• _Stated exercise_
Will you write out every line of the data below again, requests included, shifting each answer coordinate by adding 104 to both numbers in the pair? Leave the pictures out.

Data for locating visible targets:
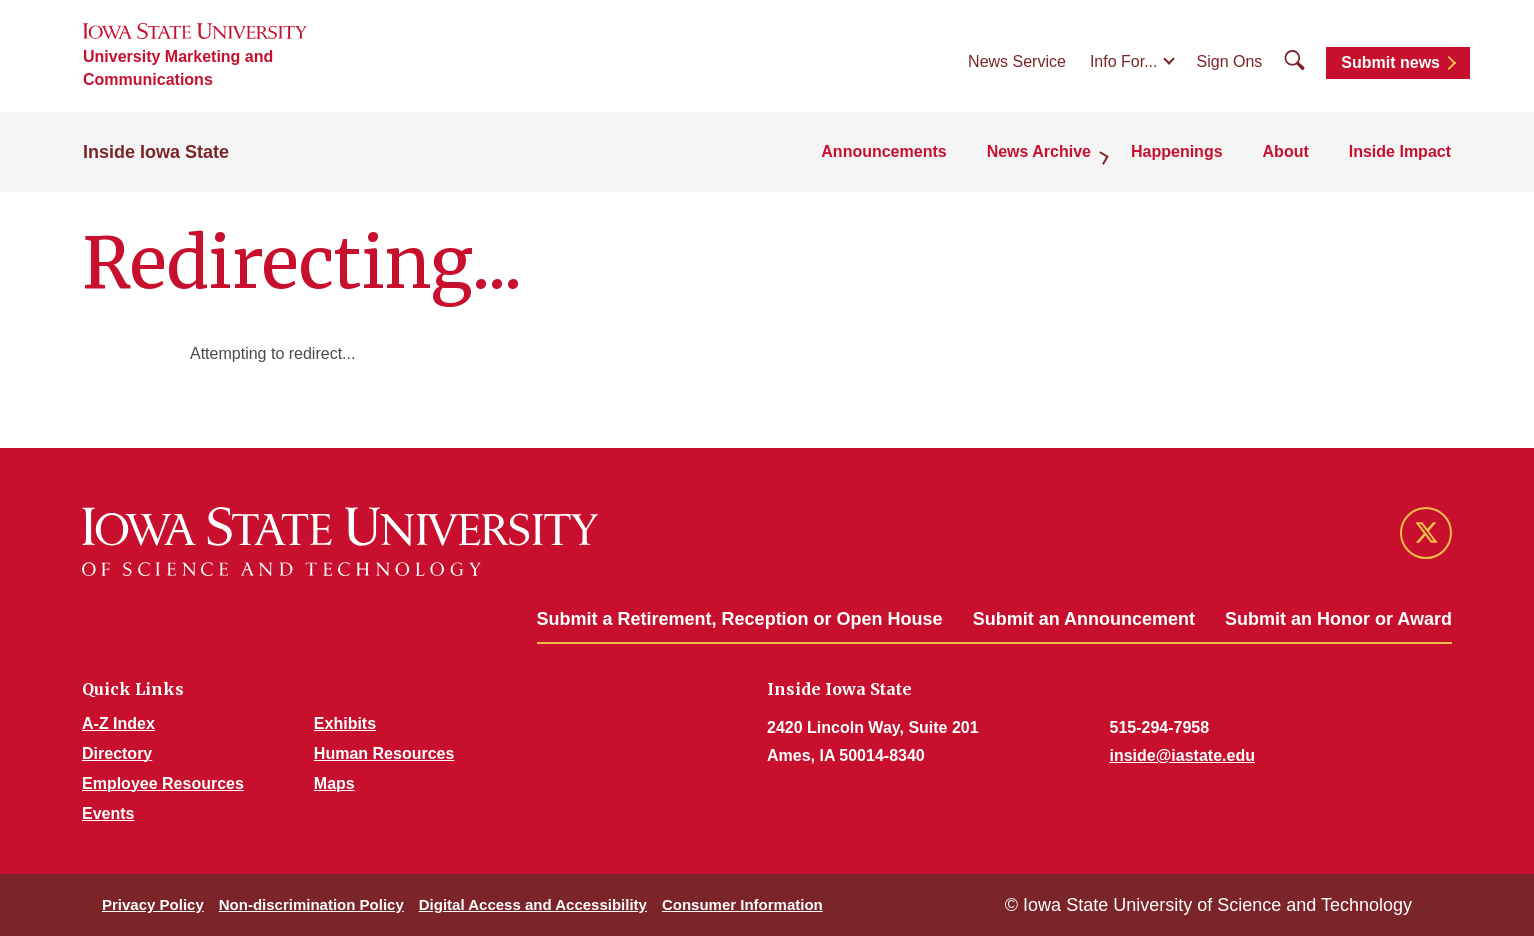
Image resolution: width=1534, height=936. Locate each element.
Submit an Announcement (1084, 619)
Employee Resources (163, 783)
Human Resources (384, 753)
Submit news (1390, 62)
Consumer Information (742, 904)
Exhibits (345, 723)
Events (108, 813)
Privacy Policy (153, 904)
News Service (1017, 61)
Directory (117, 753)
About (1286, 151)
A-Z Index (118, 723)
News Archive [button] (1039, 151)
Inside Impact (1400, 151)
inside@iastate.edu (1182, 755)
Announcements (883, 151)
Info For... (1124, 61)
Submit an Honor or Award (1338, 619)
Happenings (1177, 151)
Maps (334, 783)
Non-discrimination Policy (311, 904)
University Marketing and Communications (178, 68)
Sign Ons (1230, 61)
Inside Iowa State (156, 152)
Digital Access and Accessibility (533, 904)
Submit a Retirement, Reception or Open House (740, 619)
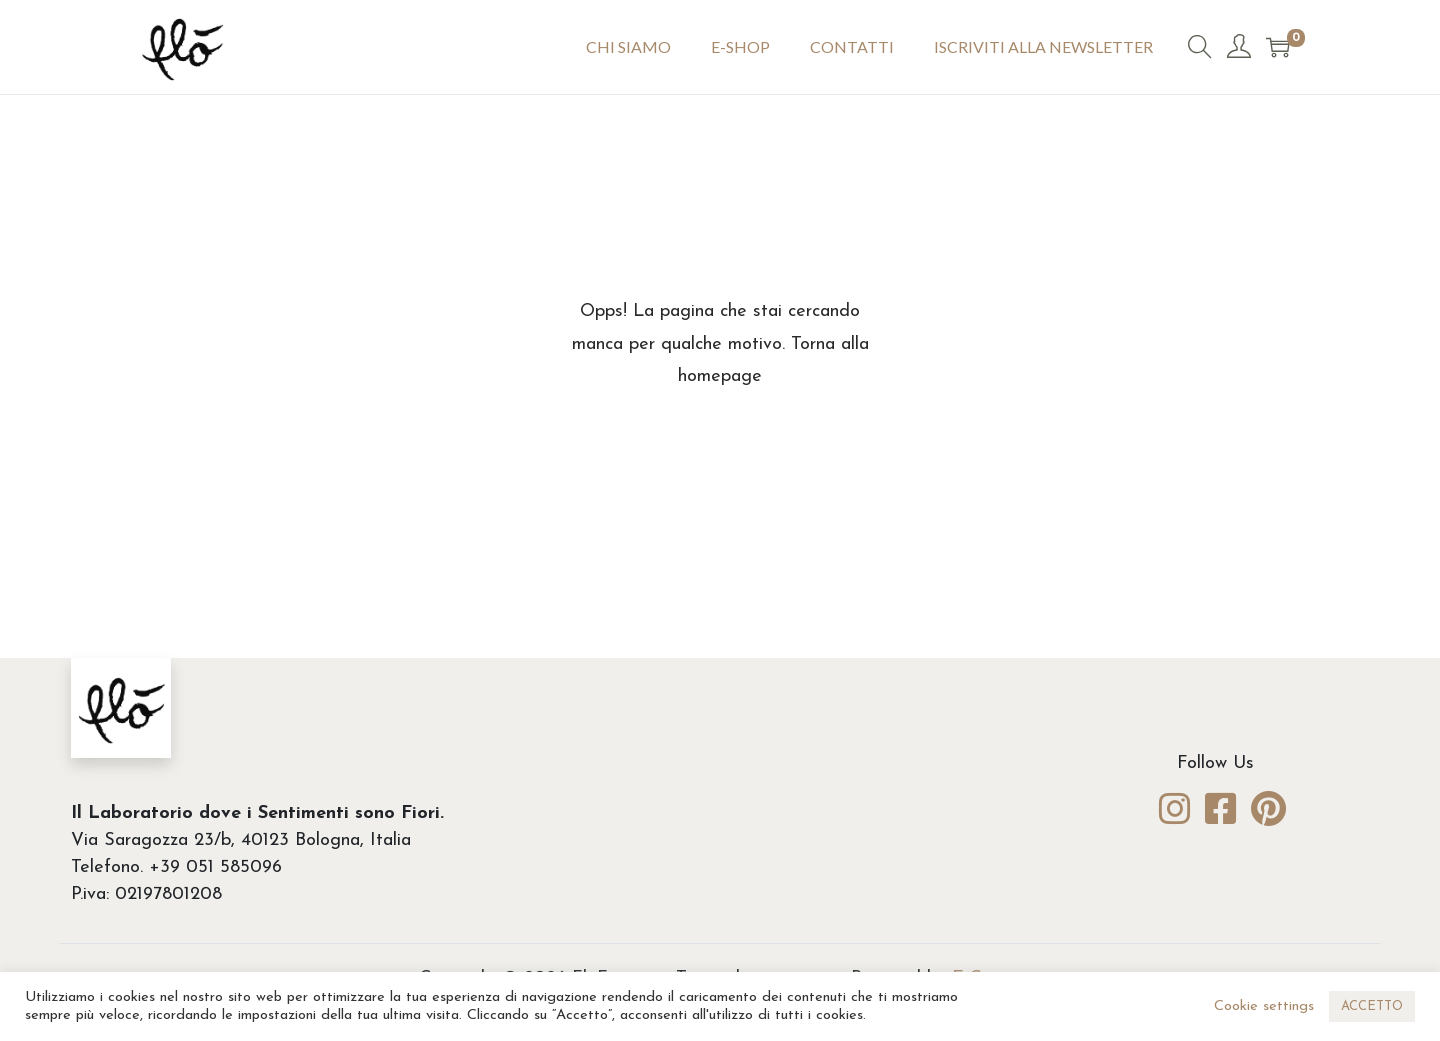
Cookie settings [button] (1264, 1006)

• _Response to this exercise_
Image resolution: width=1534, height=936. Locate each element.
Submit an Announcement (1188, 723)
Employee Resources (267, 887)
Human Resources (488, 857)
Submit news (1494, 166)
Consumer Information (846, 1008)
Exhibits (449, 827)
Events (212, 917)
Privacy Policy (257, 1008)
News Service (1121, 165)
Directory (221, 857)
About (1390, 255)
A-Z Index (222, 827)
News Archive [button] (1143, 255)
Inside Impact (1504, 255)
inside@iastate.edu (1286, 859)
Announcements (987, 255)
Info For... (1228, 165)
Submit an Honor or Award (1442, 723)
Happenings (1281, 255)
Maps (438, 887)
Non-discrimination Policy (415, 1008)
University Marketing and Communications (282, 172)
Sign Ons (1334, 165)
Inside Iowa State (260, 256)
Digital Access and Accessibility (637, 1008)
Submit a Retirement, Reception or Open House (844, 723)
Cookie settings [button] (1368, 1110)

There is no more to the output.